Written problem: Return every one of these lines, copied unchanged.

Word and element locating data:
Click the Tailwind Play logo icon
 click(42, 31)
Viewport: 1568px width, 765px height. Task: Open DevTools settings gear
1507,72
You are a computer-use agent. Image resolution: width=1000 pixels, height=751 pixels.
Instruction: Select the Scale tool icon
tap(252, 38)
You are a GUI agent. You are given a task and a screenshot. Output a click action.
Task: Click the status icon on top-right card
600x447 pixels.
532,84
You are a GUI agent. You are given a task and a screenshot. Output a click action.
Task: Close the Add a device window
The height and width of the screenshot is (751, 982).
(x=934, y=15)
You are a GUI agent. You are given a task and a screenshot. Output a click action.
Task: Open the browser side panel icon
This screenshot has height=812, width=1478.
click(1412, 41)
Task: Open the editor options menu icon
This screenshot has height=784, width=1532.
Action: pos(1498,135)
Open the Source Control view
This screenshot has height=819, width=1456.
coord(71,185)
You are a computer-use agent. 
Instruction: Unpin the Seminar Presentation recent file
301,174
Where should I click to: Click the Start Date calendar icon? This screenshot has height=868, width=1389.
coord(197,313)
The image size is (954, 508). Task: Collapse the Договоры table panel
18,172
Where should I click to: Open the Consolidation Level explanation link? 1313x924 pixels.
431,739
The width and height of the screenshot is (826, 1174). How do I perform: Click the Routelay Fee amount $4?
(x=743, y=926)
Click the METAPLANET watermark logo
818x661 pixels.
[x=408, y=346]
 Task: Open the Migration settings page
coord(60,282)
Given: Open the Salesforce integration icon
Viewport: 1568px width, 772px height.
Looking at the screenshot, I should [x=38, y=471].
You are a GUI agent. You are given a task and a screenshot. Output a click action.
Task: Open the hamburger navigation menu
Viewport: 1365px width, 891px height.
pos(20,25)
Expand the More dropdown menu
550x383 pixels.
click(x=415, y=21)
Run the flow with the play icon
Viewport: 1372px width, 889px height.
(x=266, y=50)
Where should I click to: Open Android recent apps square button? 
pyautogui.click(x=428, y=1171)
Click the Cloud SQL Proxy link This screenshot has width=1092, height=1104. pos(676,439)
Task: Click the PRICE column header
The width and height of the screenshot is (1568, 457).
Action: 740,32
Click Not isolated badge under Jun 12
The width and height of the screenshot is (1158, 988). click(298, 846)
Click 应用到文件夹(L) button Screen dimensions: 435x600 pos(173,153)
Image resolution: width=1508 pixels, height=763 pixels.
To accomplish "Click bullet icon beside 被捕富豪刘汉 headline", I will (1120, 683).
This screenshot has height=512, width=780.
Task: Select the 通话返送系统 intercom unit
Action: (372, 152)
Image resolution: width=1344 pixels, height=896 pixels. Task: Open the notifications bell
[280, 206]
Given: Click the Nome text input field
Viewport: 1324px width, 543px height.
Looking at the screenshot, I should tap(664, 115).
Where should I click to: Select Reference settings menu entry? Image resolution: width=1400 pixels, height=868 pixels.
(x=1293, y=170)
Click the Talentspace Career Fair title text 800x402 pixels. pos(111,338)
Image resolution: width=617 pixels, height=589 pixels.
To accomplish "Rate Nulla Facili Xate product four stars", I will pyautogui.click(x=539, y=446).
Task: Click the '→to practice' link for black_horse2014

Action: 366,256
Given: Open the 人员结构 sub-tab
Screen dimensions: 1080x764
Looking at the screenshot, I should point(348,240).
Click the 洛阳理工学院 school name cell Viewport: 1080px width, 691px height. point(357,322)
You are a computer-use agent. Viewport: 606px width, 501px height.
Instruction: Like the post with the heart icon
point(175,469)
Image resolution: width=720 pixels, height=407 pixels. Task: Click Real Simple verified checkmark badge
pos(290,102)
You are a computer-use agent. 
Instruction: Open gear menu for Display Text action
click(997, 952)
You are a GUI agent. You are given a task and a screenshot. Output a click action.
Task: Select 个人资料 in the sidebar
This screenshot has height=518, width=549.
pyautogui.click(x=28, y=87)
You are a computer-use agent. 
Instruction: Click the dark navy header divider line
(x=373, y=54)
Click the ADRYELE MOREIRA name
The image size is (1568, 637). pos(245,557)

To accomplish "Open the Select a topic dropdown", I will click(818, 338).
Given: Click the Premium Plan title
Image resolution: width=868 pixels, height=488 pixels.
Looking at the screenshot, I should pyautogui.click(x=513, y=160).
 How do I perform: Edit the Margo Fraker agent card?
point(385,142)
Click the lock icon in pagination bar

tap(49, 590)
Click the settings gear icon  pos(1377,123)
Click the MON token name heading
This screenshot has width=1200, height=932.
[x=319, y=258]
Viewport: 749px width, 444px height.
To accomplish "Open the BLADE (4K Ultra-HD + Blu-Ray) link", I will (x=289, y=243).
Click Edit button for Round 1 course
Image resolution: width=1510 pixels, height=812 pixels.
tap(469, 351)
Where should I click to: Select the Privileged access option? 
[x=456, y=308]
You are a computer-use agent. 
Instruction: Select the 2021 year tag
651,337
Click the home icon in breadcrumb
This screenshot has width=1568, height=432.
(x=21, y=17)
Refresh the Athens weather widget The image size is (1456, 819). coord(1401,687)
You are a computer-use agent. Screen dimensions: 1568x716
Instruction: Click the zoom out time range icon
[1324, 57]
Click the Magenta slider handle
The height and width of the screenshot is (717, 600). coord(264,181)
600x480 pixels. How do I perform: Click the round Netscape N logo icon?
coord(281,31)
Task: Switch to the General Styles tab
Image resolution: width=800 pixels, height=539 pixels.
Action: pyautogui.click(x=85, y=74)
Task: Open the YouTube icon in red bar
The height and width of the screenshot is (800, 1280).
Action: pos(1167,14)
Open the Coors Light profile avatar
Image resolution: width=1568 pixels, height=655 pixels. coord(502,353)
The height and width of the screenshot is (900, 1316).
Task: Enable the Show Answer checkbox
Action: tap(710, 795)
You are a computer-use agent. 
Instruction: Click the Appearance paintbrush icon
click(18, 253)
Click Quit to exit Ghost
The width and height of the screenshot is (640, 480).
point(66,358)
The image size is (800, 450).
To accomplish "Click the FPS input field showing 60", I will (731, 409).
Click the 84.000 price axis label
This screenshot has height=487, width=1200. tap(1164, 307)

Exercise solution:
Click the Tailwind Play logo icon
 click(42, 31)
Viewport: 1568px width, 765px height. Task: Open DevTools settings gear
1507,72
You are a computer-use agent. Image resolution: width=1000 pixels, height=751 pixels.
Instruction: Select the Scale tool icon
tap(252, 38)
You are a GUI agent. You are given a task and a screenshot. Output a click action.
Task: Click the status icon on top-right card
600x447 pixels.
532,84
You are a GUI agent. You are given a task and a screenshot. Output a click action.
Task: Close the Add a device window
The height and width of the screenshot is (751, 982).
(x=934, y=15)
You are a GUI agent. You are given a task and a screenshot. Output a click action.
Task: Open the browser side panel icon
This screenshot has height=812, width=1478.
click(1412, 41)
Task: Open the editor options menu icon
This screenshot has height=784, width=1532.
Action: pos(1498,135)
Open the Source Control view
This screenshot has height=819, width=1456.
coord(71,185)
You are a computer-use agent. 
Instruction: Unpin the Seminar Presentation recent file
301,174
Where should I click to: Click the Start Date calendar icon? This screenshot has height=868, width=1389.
coord(197,313)
The image size is (954, 508). Task: Collapse the Договоры table panel
18,172
Where should I click to: Open the Consolidation Level explanation link? 1313x924 pixels.
431,739
The width and height of the screenshot is (826, 1174). How do I perform: Click the Routelay Fee amount $4?
(x=743, y=926)
Click the METAPLANET watermark logo
818x661 pixels.
[x=408, y=346]
 Task: Open the Migration settings page
coord(60,282)
Given: Open the Salesforce integration icon
Viewport: 1568px width, 772px height.
Looking at the screenshot, I should [x=38, y=471].
You are a GUI agent. You are given a task and a screenshot. Output a click action.
Task: Open the hamburger navigation menu
Viewport: 1365px width, 891px height.
pos(20,25)
Expand the More dropdown menu
550x383 pixels.
click(x=415, y=21)
Run the flow with the play icon
Viewport: 1372px width, 889px height.
(x=266, y=50)
Where should I click to: Open Android recent apps square button? 
pyautogui.click(x=428, y=1171)
Click the Cloud SQL Proxy link This screenshot has width=1092, height=1104. pos(676,439)
Task: Click the PRICE column header
The width and height of the screenshot is (1568, 457).
Action: 740,32
Click Not isolated badge under Jun 12
The width and height of the screenshot is (1158, 988). click(298, 846)
Click 应用到文件夹(L) button Screen dimensions: 435x600 pos(173,153)
Image resolution: width=1508 pixels, height=763 pixels.
To accomplish "Click bullet icon beside 被捕富豪刘汉 headline", I will (1120, 683).
This screenshot has height=512, width=780.
Task: Select the 通话返送系统 intercom unit
Action: (372, 152)
Image resolution: width=1344 pixels, height=896 pixels. Task: Open the notifications bell
[280, 206]
Given: Click the Nome text input field
Viewport: 1324px width, 543px height.
Looking at the screenshot, I should tap(664, 115).
Where should I click to: Select Reference settings menu entry? Image resolution: width=1400 pixels, height=868 pixels.
(x=1293, y=170)
Click the Talentspace Career Fair title text 800x402 pixels. pos(111,338)
Image resolution: width=617 pixels, height=589 pixels.
To accomplish "Rate Nulla Facili Xate product four stars", I will pyautogui.click(x=539, y=446).
Task: Click the '→to practice' link for black_horse2014

Action: 366,256
Given: Open the 人员结构 sub-tab
Screen dimensions: 1080x764
Looking at the screenshot, I should point(348,240).
Click the 洛阳理工学院 school name cell Viewport: 1080px width, 691px height. point(357,322)
You are a computer-use agent. Viewport: 606px width, 501px height.
Instruction: Like the post with the heart icon
point(175,469)
Image resolution: width=720 pixels, height=407 pixels. Task: Click Real Simple verified checkmark badge
pos(290,102)
You are a computer-use agent. 
Instruction: Open gear menu for Display Text action
click(997, 952)
You are a GUI agent. You are given a task and a screenshot. Output a click action.
Task: Select 个人资料 in the sidebar
This screenshot has height=518, width=549.
pyautogui.click(x=28, y=87)
You are a computer-use agent. 
Instruction: Click the dark navy header divider line
(x=373, y=54)
Click the ADRYELE MOREIRA name
The image size is (1568, 637). pos(245,557)

To accomplish "Open the Select a topic dropdown", I will click(818, 338).
Given: Click the Premium Plan title
Image resolution: width=868 pixels, height=488 pixels.
Looking at the screenshot, I should pyautogui.click(x=513, y=160).
 How do I perform: Edit the Margo Fraker agent card?
point(385,142)
Click the lock icon in pagination bar

tap(49, 590)
Click the settings gear icon  pos(1377,123)
Click the MON token name heading
This screenshot has width=1200, height=932.
[x=319, y=258]
Viewport: 749px width, 444px height.
To accomplish "Open the BLADE (4K Ultra-HD + Blu-Ray) link", I will (x=289, y=243).
Click Edit button for Round 1 course
Image resolution: width=1510 pixels, height=812 pixels.
tap(469, 351)
Where should I click to: Select the Privileged access option? 
[x=456, y=308]
You are a computer-use agent. 
Instruction: Select the 2021 year tag
651,337
Click the home icon in breadcrumb
This screenshot has width=1568, height=432.
(x=21, y=17)
Refresh the Athens weather widget The image size is (1456, 819). coord(1401,687)
You are a computer-use agent. Screen dimensions: 1568x716
Instruction: Click the zoom out time range icon
[1324, 57]
Click the Magenta slider handle
The height and width of the screenshot is (717, 600). coord(264,181)
600x480 pixels. How do I perform: Click the round Netscape N logo icon?
coord(281,31)
Task: Switch to the General Styles tab
Image resolution: width=800 pixels, height=539 pixels.
Action: pyautogui.click(x=85, y=74)
Task: Open the YouTube icon in red bar
The height and width of the screenshot is (800, 1280).
Action: pos(1167,14)
Open the Coors Light profile avatar
Image resolution: width=1568 pixels, height=655 pixels. coord(502,353)
The height and width of the screenshot is (900, 1316).
Task: Enable the Show Answer checkbox
Action: tap(710, 795)
You are a computer-use agent. 
Instruction: Click the Appearance paintbrush icon
click(18, 253)
Click Quit to exit Ghost
The width and height of the screenshot is (640, 480).
point(66,358)
The image size is (800, 450).
To accomplish "Click the FPS input field showing 60", I will (731, 409).
Click the 84.000 price axis label
This screenshot has height=487, width=1200. tap(1164, 307)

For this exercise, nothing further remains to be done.